David Lowery’s first feature film, St. Nick, opens with a static shot that begins to slowly zoom out, showing a boy breaking into an abandoned house. Golden sunlight filters into the dusty residence. Other than a few creaks caused by the youthful intruder, the film stays quiet, observant. The boy is quite young, about eleven years old, but seemingly well-equipped for the task. St. Nick captures his break-and-enter accomplishment in unobtrusive, real-time filming, as the boy silently and determinedly checks out the house as if he were intent on renting the place. This is not faux-adult posturing, however; he is there to find a makeshift home, and ends up squatting in the derelict house with his younger sister (the boy, aged eleven, and the girl, aged eight, are played by real-life siblings Tucker and Savanna Sears). The majority of St. Nick shows them turning the little wooden shack into their own hidden fortress, configuring a small old-fashioned stove for heat, building blanket forts, and finding old furniture on nearby yard curbs.
The ease with which the kids, particularly the brother, manage their self-efficiency would indicate that they’ve gotten by for some time. Yet there remains a vulnerability and ignorance in their approach to independence, and it forces the viewer to question their circumstances. The precariousness of their survival seems predicated by their young age, which is not likely to change anytime soon. For example, early on, the boy finds groceries fit for sandwiches while dumpster diving. These supplies will only last for so long, yet the children do not seem worried about how they will feed themselves in the future. Later they begin to shoplift from a convenience store, taking things like bread, peanut butter, marshmallows. The girl makes a towering sandwich stack of these three ingredients and then tries to bite into it, her face a greasy mess. It’s kind of adorable but sad, because this is a child’s idea of survival. In a similar scene in which the kids discover the bones of a dog in the yard, the girl decides to name it Donut, puts it in a wooden toy carriage name, and lugs it around with her, acting as if it were a real dog.
Are these survivors of child abuse? Perhaps they’re orphans. Did they run away from a foster home, or did they unwillingly witness or partake in a crime? St. Nick is uninterested in answering these questions. The film focuses its energies instead on the minutiae of their actions as they try to find a suitable new shelter, the camera framing their small, slight frames in an ominous world that must contain them, one set in an unidentified Southwestern suburb. The visual compositions show a mostly desolate place in which the children are constantly moving and crafting and searching, their faces lost in constant thought or concentration as they work on a task. The elliptical storytelling, with the camera angled on small, seemingly meaningless details—like the small delicate bones of Donut, or a hole in the girl’s sweater—are reminiscent of Terrence Malick, yet these shots are distinct enough to demonstrate that Lowery is creating his own cinematic grammar. The cinematography gives the film a sensibility that avoids the typical portraiture of unique child characters, and this prevents the characters’ precociousness from seeming too idealized or wondrous. The boy and girl are fascinating, but sad in their own mysterious ways.
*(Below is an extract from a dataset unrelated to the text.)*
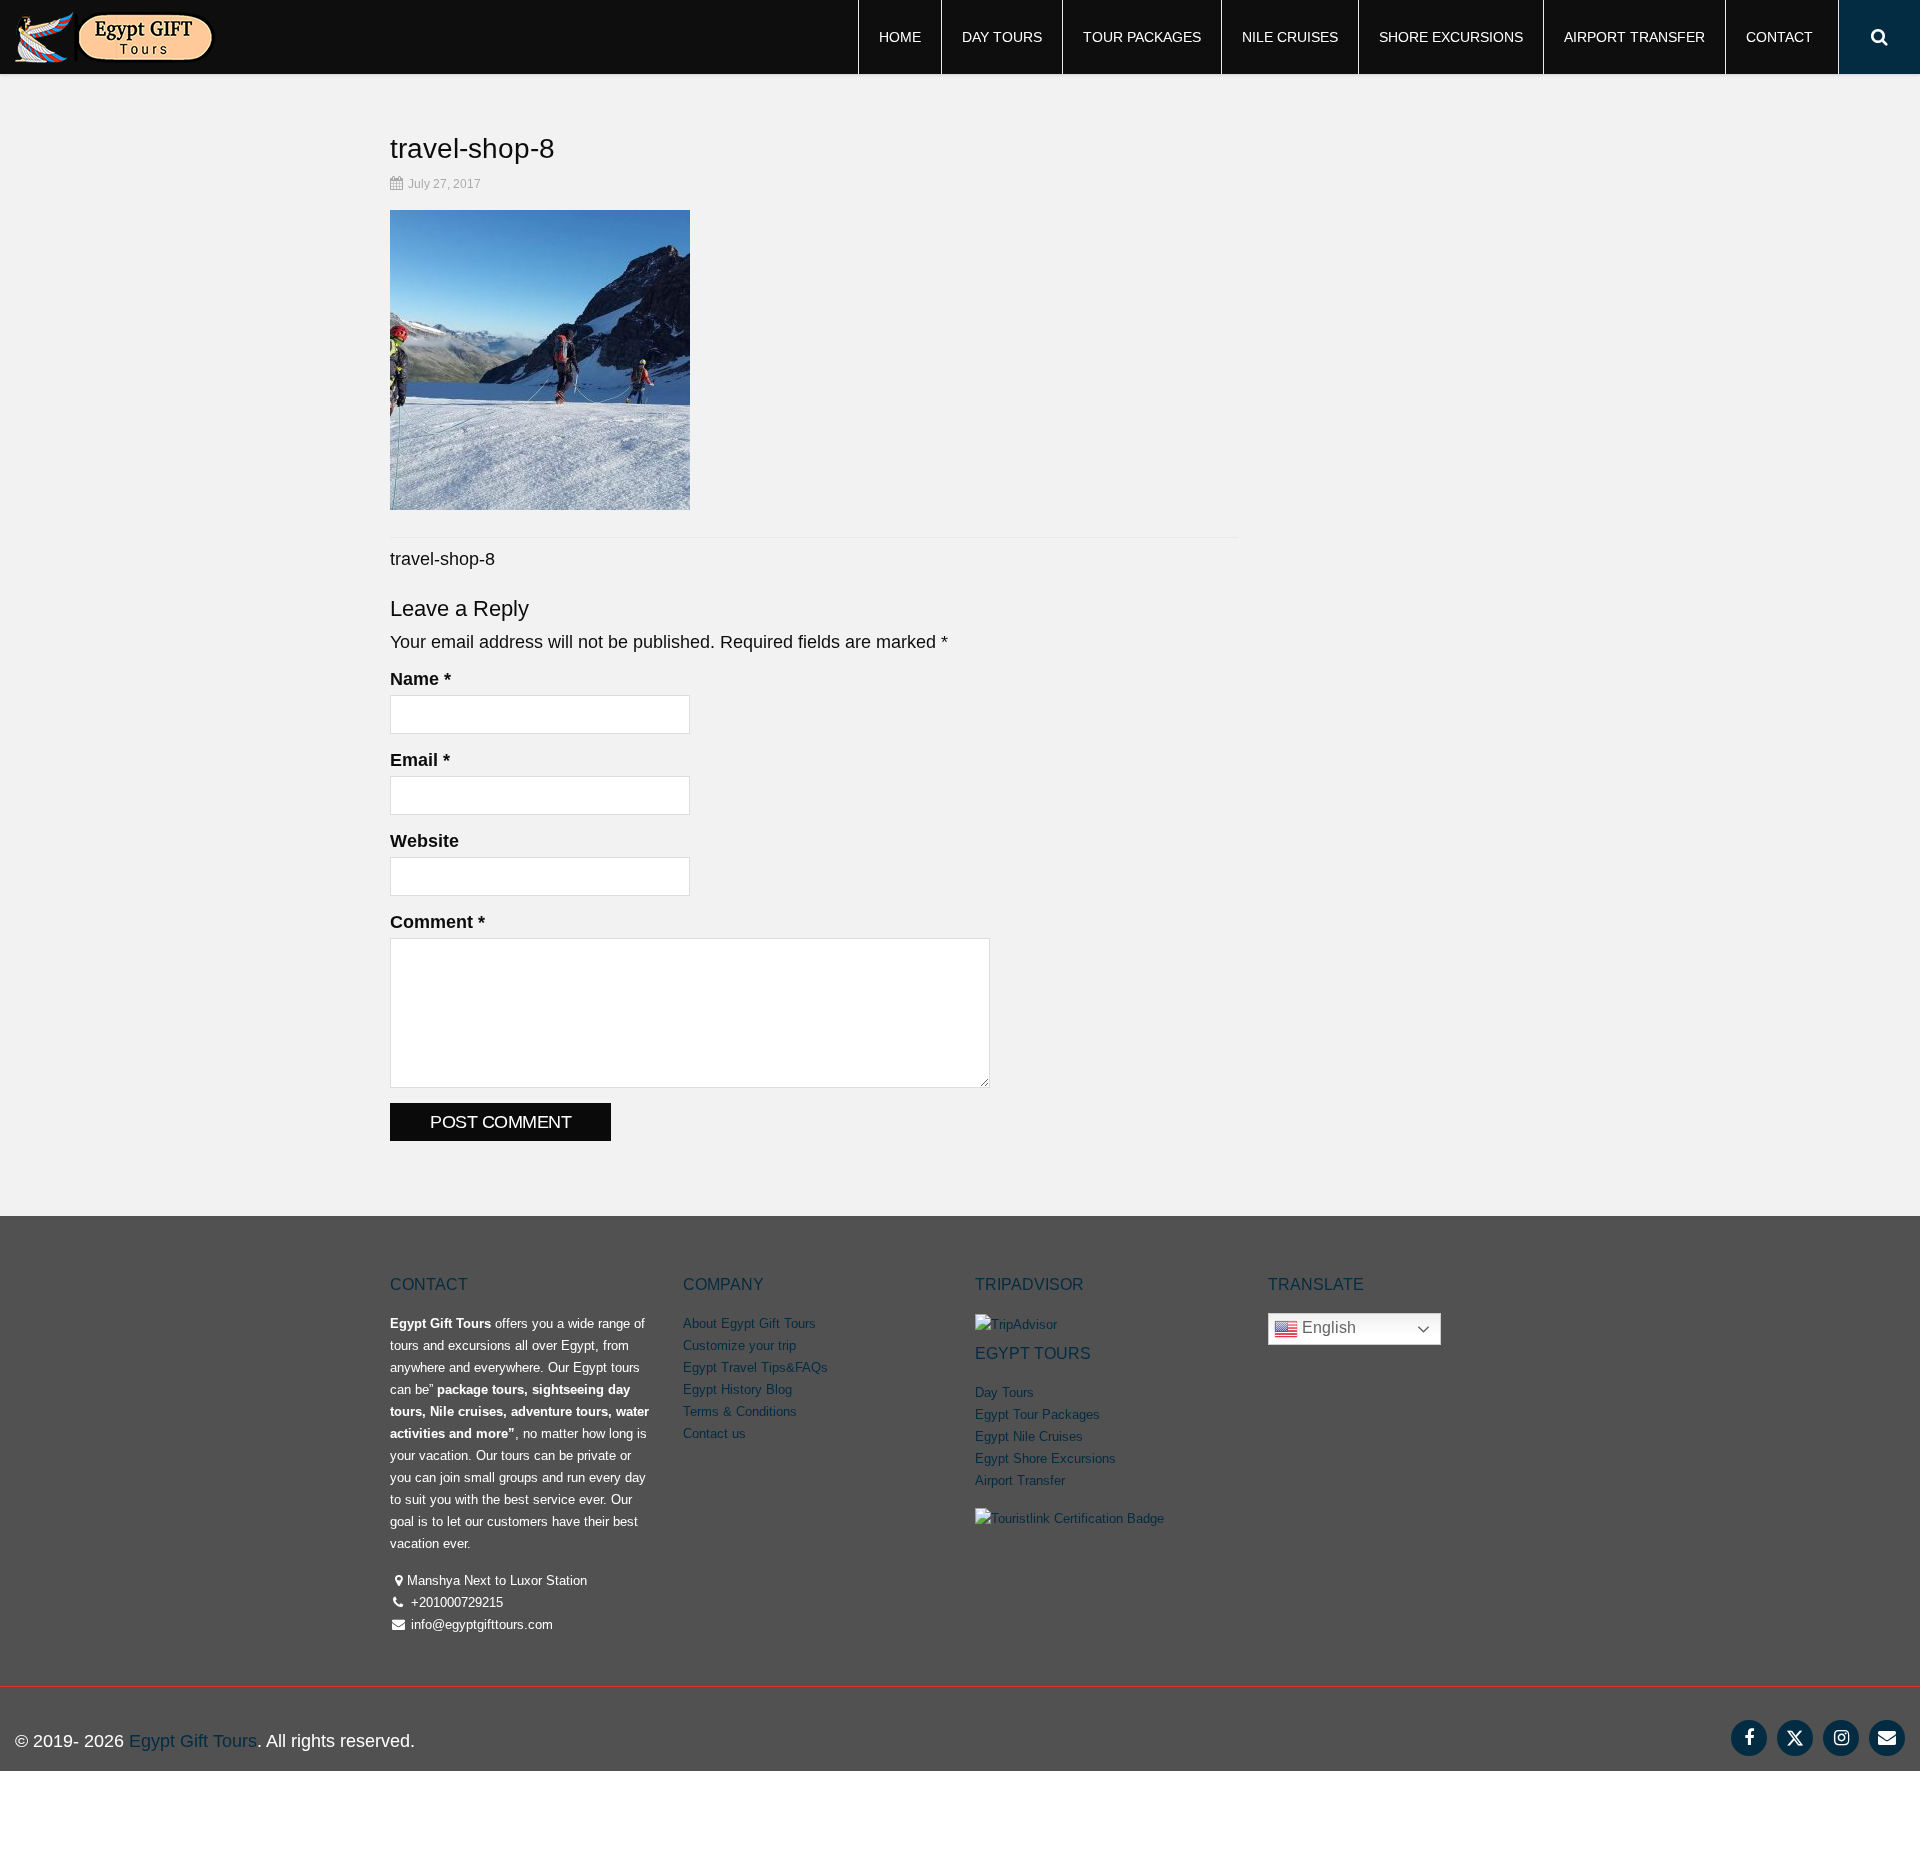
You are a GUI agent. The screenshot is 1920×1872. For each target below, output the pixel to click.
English (1327, 1327)
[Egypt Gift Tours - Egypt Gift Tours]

Their adventure ends up being a fleeting runaway scheme, something that is revealed at the end of the film, yet it takes up much of the narrative length and initially gives the illusion that they’ve been on the run for some time. That the children don’t seem too disturbed by their circumstances and are mostly complacent normalizes the scenario, and the film seems equally content in showing us the kinds of child activities that keep the two busy.
Without school or toys, the two spend their time trying to survive or just engaging in the kind of leisurely kid-play that boredom lends, like scratching and marking wooden panels in the house. The girl tries to ride the bike the two found on a yard curb, a rusty old thing with a high seat. The camera stays on her as she repeatedly tries to work the pedals and fly down the road. Eventually she succeeds and crashes a kid’s birthday party set in a playground. Blending in with the rest of the children, she is offered cake and gladly accepts, delicately yet quickly eating in that kind of stoic, quiet way kids sometimes employ when they know they might be doing something wrong. Her delight in finding new friends and iced sugar is irresistible, but she’s brought back to reality and realizes she must immediately leave when the adults begin to question her about her family.
Skirmishes with adults feel terrifying, and the silence and apathy of our helpless protagonists in their encounters with older, bigger, potentially threatening characters only fill us with more dread. That we, as viewers, are driven to feel danger in these scenes, instead of a sense of relief, in that adult characters could try to aid these two kids, is a very deliberate point the film makes so discreetly it’s almost easy to miss. St. Nick retains its mysterious nature right to the end of the film when the children are found out and forced to return to their family home. Here, we still see nothing of childhood horrors that might convince a boy to leave. There’s no abuse or neglect from the parents, yet something remains off, something is wrong. St. Nick works best when it communicates this information in small, silent moments, like when the boy rubs his wet eyes while trying to sleep. This is a childhood experience so lonely and so alarming that the film cannot articulate it into words, only quiet emotions. St. Nick shields us from the depths of such sadness by internalizing it in the minds of its characters, who may be young, but they’re also quite tenacious. That kind of strength is admirable and it fills one with hope.